-- Problem description --
Repeat the stretch of the items from the line containing "You are a GUI" through the end of the items, word for word, with the pictures left out of your answer.

(Items on locating words and elements)
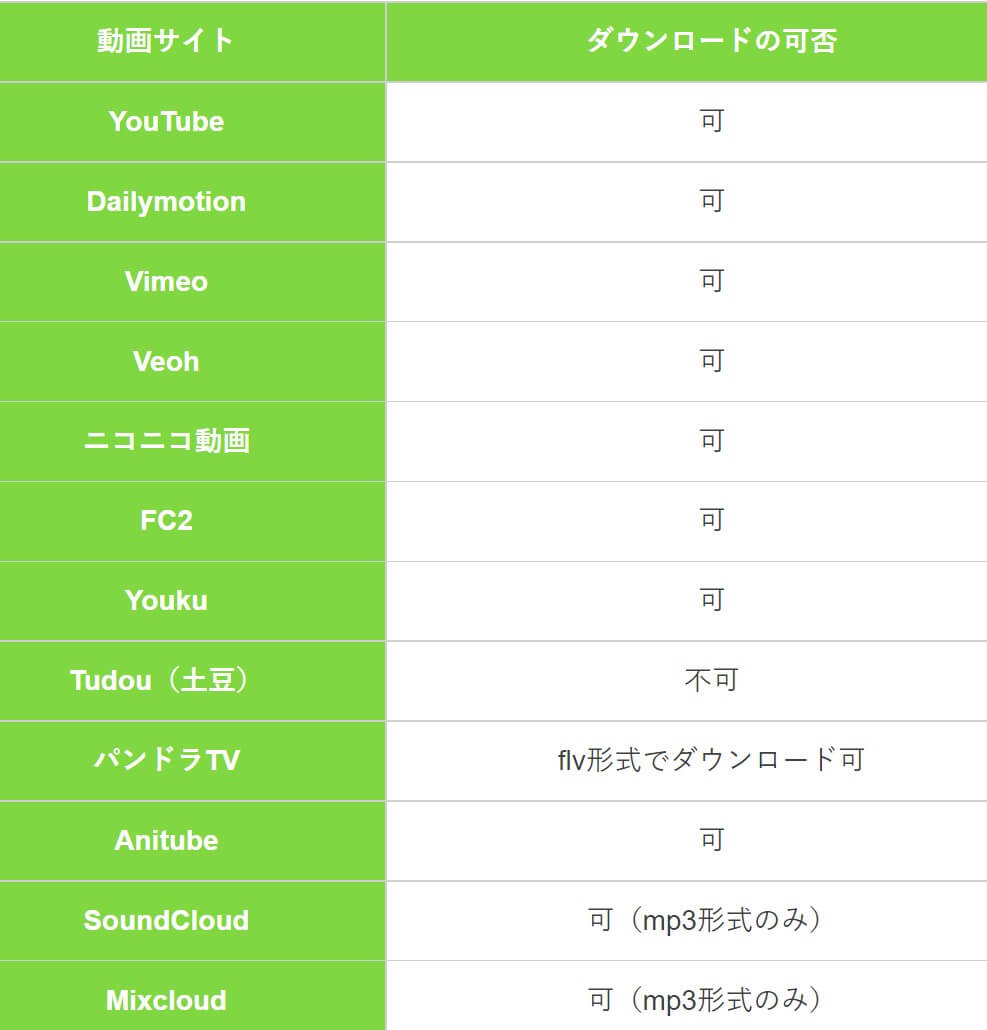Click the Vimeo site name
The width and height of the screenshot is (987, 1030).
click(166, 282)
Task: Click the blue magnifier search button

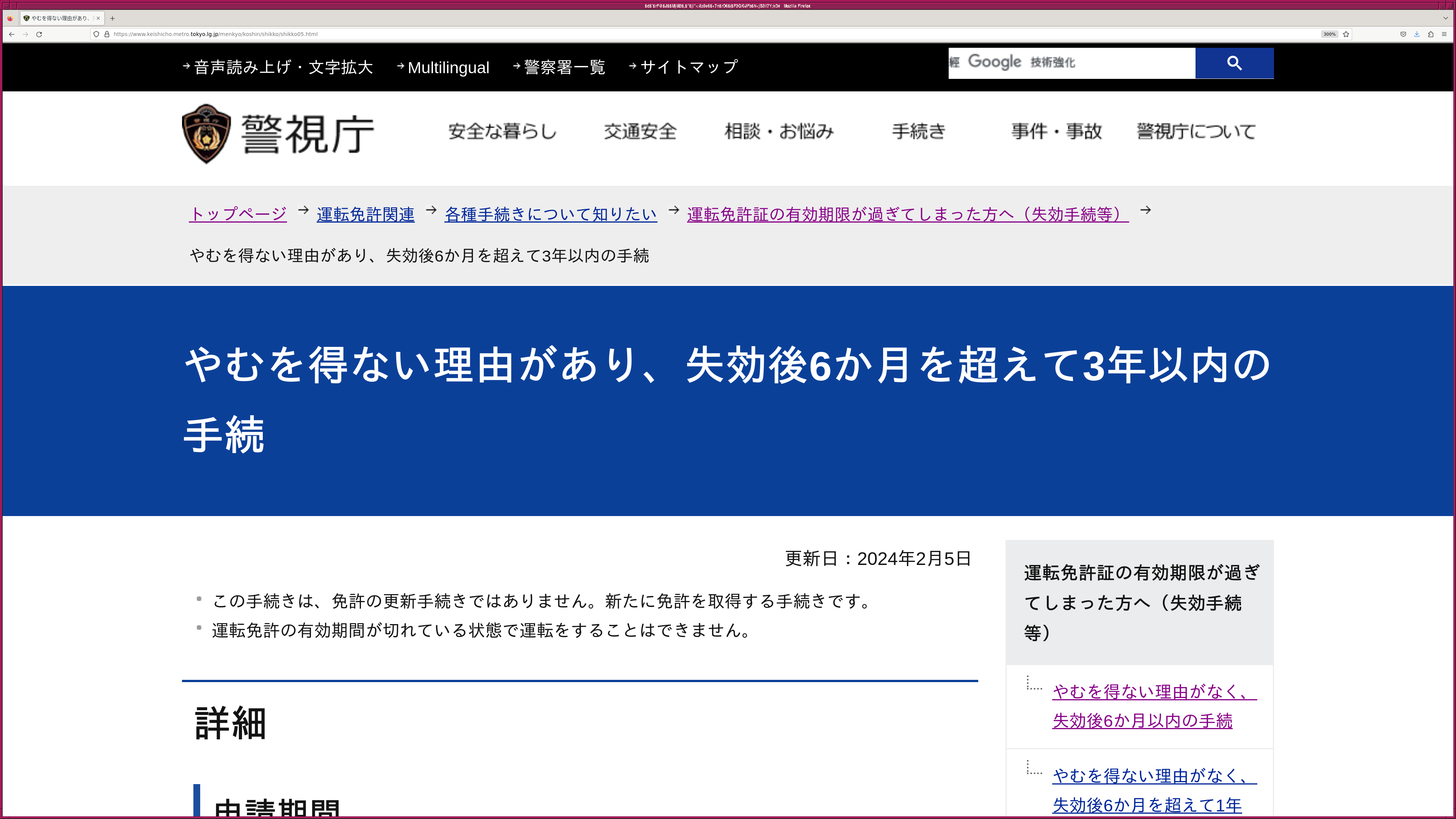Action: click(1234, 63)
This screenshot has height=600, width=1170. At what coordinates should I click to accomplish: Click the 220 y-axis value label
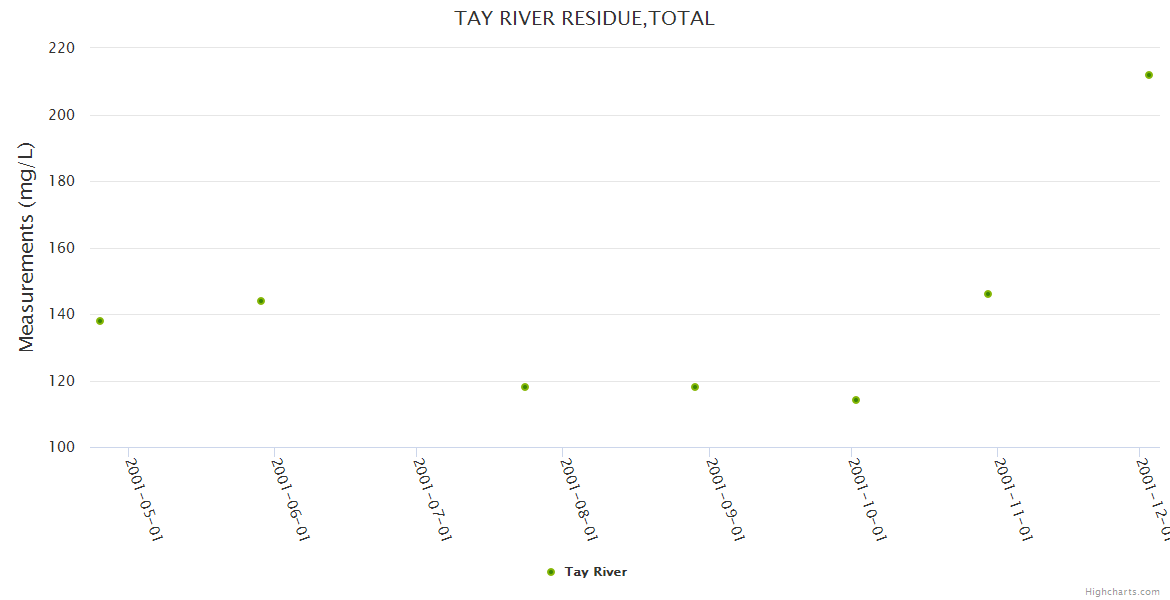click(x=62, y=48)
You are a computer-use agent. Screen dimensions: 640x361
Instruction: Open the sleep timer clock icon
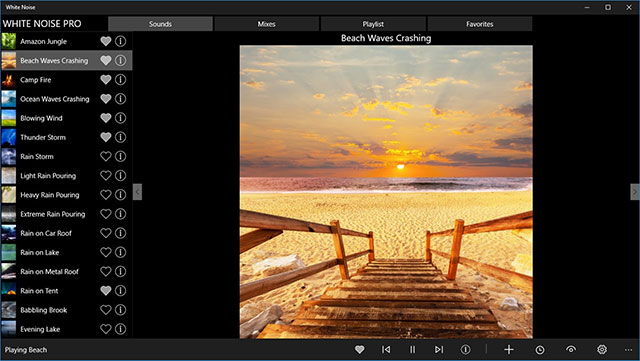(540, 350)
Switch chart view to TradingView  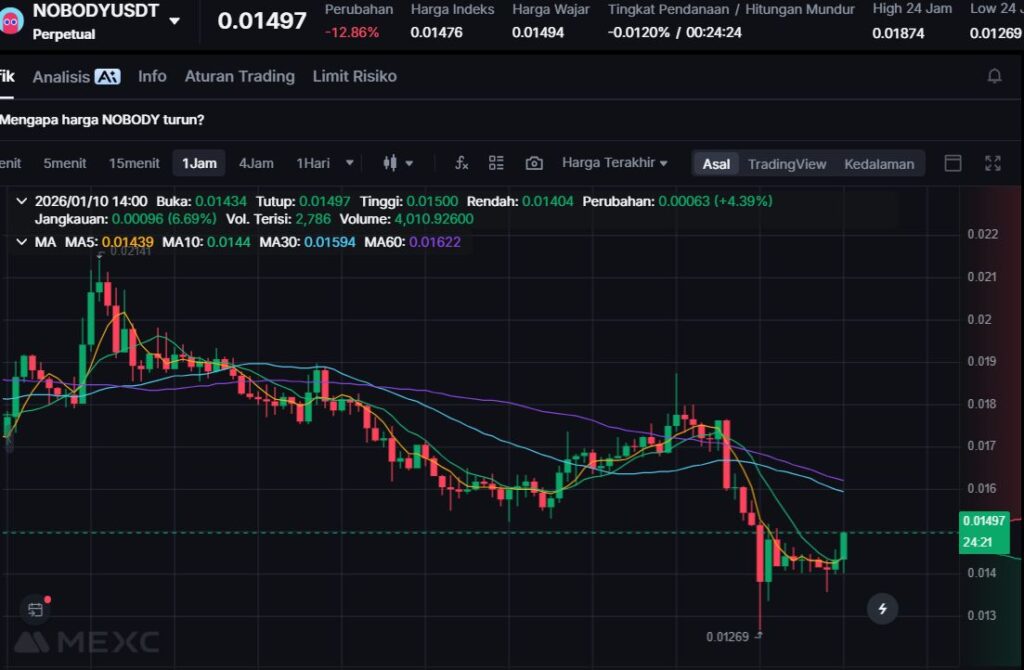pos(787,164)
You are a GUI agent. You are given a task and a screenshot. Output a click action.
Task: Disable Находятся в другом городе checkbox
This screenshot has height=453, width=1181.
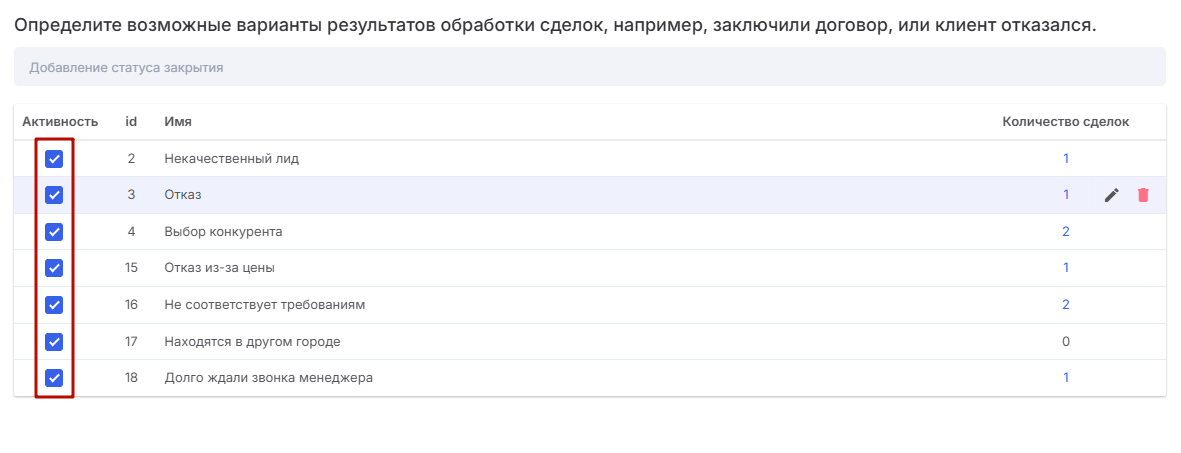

-- The reply --
You are a GUI agent. You are given a task and a screenshot. Output a click action.
Task: Disable Находятся в другом городе checkbox
This screenshot has height=453, width=1181.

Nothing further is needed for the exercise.